Congenital heart disease is the most important single group of congenital anomalies and its birth prevalence has long been known to vary with a number of factors, including ethnicity and deprivation. In time, accurate national data on these relationships will become available from Public Health England through the National Congenital Anomaly and Rare Disease Registration Service, but in the mean time Knowles et al have used an interesting proxy, cardiac interventions, to explore some of these relationships in children. By record linking between the National Congenital Heart Disease Audit (NCHDA) and the Paediatric Intensive Care Audit Network (PICANet) they were able to study 5350 children who had either cardiac surgery, an intensive care admission, or cardiac catheterisation. For white children, there was only a shallow gradient in the numbers of interventions by quintile of deprivation, but in contrast black and Asian ethnic minority children had a very steep gradient across the deprivation quintiles. Exactly what this means in terms of antenatal screening, care pathways and so forth is a secondary question given that these are observational data. In a similar but different vein, Jansen et al describe ethnic variations but this time in coeliac disease autoimmunity: this time it looks as if the apparent ‘protective’ effect of non-western ethnicity is mediated in part by deprivation, but other factors, such as day care attendance and CMV status also have an impact. See pages 496 and 529
So: does increased duration of consultant presence affect length of hospital stay for unplanned admissions in acute paediatrics, or not? This has become a political as well as a clinical question, so these data, from Cromb et al at the Evelina Children's Hospital will be scrutinised closely. And the answer is: No. Well, almost not. For children admitted for less than 24 hours consultant presence was associated with an average of just over half an hour’s shorter stay, and for those admitted with acute gastroenteritis, it was associated with about 9 hours’ shorter stay. Otherwise, there was no effect. Admittedly, over 3 years and 5367 admissions it was going to be hard to find effects on hard end-points such as mortality; but avoiding admissions, and getting children discharged faster, was supposed to be a major benefit which justified the cost of the much higher level of consultant presence. Some cynics may say that this result will be ignored by politicians because it does not fit with their preconceptions: have I said ‘excess of enthusiasm and belief over hard evidence’ somewhere before? See page 516.
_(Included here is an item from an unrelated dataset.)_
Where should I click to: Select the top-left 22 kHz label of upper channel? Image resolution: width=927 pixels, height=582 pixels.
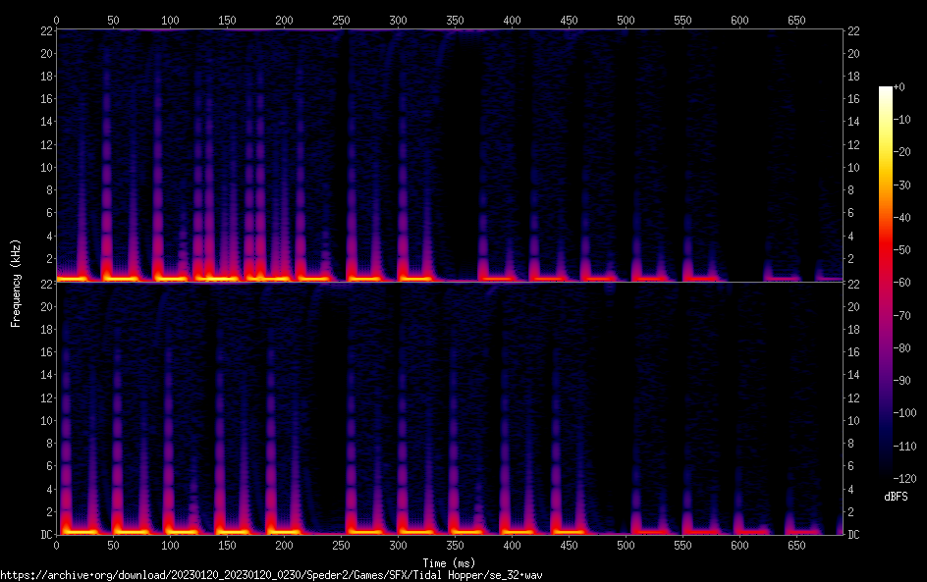tap(45, 31)
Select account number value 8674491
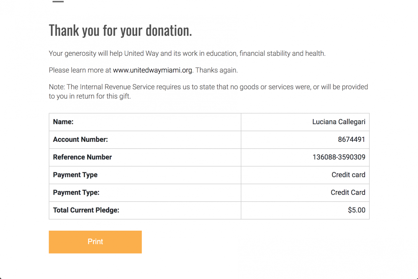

Traumatic brain injury: mind the pituitary
TBI continues to be depressingly common in children, so looking after children post-injury is important. We know a lot more about issues with behaviour, attention and learning difficulties, and a landmark paper on rehabilitation1 has just appeared in Archives. But as Casano-Sancho argues in her narrative review, the pituitary can often get overlooked, which has significant potential implications for the follow up and care of these children. The big difficulty is the relative dearth of good follow up studies in children as compared to adults, but the suggestion is to look for hypothyroidism and adrenal insufficiency between 3 and 6 months post injury, and growth hormone deficiency at a year. See page 572.